Temple House

Learn about St. Louis' Temple House, Echelon, the Army's work in Tanzania, and a "Lit" Retreat.

The Salvation Army in St. Louis, MO offers yearlong apprenticeships for young adults to strengthen their missional leadership skills as they live communally in an urban neighborhood.

Temple House is a community of young adults who live, serve and worship together. They call themselves “Dwellers” and share life together for the purpose of being a reconciling presence in their neighborhood. Using the city of St. Louis as their classroom, apprentices embrace rich instruction on spiritual formation, activism, social justice (with a focus on building racial equity), serving immigrants and refugees, urban gardening and so much more! Temple House apprentice, Andrew Mahone (22) says “the apprenticeship has helped me recognize the variety of opportunities for service, education and spiritual formation in our community.”


Meosha Mason (21) reflects on her experience: “Meeting with local artists has caused me to stop and reevaluate where I am going with my life and showed me that I can bring art, a God-given gift, into other things I am passionate about. Seeing how the guest teachers use art for healing and teaching life lessons has caused me to dream bigger and better. I want my life to be about making the world a little bit better and brighter.”

Sara Johnson serves as the Director of The Urban Mission Center. She shares that this one-year opportunity was created so that young adults can experience the benefits of intensive ministry training and take it home and use in their community. Future Brown (22) admits to benefitting from this apprenticeship.

 “Until Temple House, I never let anyone really know me. I’ve grown in peer leadership skills, conflict resolution, spiritual disciplines and collaborating with my neighborhood.”

Casey Lang (27) shares, “I’ve learned a ton throughout my apprenticeship, and it’s pushed me to grow. I’ve also had to learn to handle to deal with conflict in a way that preserves relationships.”

To find out more about this life-changing opportunity, contact [email protected] and visit

A Fruitful Drive


The Echelon chapter in Chattanooga, TN recently organized fresh fruit donations for the local 614 Salvation Army Corps (church) and Day Shelter. According to Lt. James Harvin, (corps officer/pastor), homeless neighbors visiting the shelter have exhibited severe symptoms of malnutrition including scurvy, caused by a lack of vitamin C. This can result in gum and skin diseases as well as other challenges.

Tripp Thurston, president of Chattanooga’s Echelon chapter, explained that fresh fruit is rarely donated. “It’s understandable that people would give food that has a longer shelf life, but our homeless neighbors also need fresh fruit and vegetables in order to thrive.”

Ensuring a steady supply of fresh fruit is the challenge of this organized effort. Echelon’s solution was to create a free Google calendar which allows people to sign up and consistently provide the donations needed.
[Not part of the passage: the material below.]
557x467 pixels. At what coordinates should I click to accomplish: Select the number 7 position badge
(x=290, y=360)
If you are in Chattanooga and interested in donating, please visit

Bringing Light into Tanzania Communities

In the African nation of Tanzania, the barbaric practice of female genital mutilation (FMG) remains disturbingly prevalent. The Salvation Army World Service Office, in partnership with local Salvation Army community centers, is taking a stand against this cruel and traumatic tradition.
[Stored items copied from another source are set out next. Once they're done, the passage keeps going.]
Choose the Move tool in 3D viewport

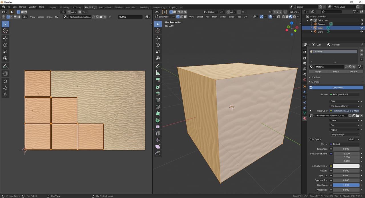tap(158, 38)
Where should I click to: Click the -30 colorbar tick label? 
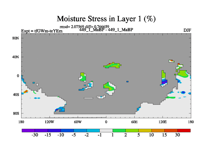(35, 135)
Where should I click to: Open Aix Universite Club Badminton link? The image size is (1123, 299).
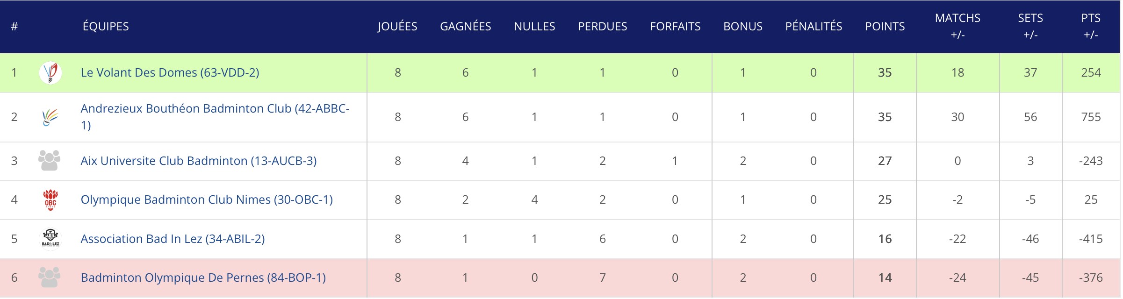(x=199, y=161)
FMG creates serious short- and long-term harm for underage brides before they’re trafficked to adult men. The Salvation Army educates Tanzanian communities about its profound consequences, finds alternative forms of employment for those who perform the procedure and provides support for women and girls who are already victims.

In addition, The Salvation Army purchases livestock for girls and their families, allowing them a means to earn income, reducing the practice of early childhood marriage.

Peer Promo


Worship, fellowship and Peer magazine all came together in Quincy, MA! The youth department hosted another monthly Youth Praise evening, except this one had a special twist—Peer’s music reviewer, Damien Horne came! Peer magazines, posters, post cards and gifts were shared among the 70+ teenagers who gathered that evening. Many teens signed up for a free subscription and subscribed a friend too!

Get your free delivery at

A “Lit” Retreat


“Lit” has a whole new meaning for high school and junior high students from southern California. This past March, 168 high school students gathered at The Salvation Army’s Camp Mt. Crags and in April, the junior high students gathered at The Salvation Army’s Camp Pine Summit for an unforgettable Divisional Youth Retreat (DYR) themed “LIT.”  

Delegates were challenged to shine light into their darkness. They learned of individuals who were a light in their communities, and were inspired to go out with their peers to shine God’s light and love to a dark, hurting world. Volunteers led interactive stations that taught different aspects of light. This teaching related to God’s love and became powerful metaphors that demonstrated how life can be lived in the world today. These delegates are a force to be reckoned with as they go out to shine brightly for Jesus in their communities!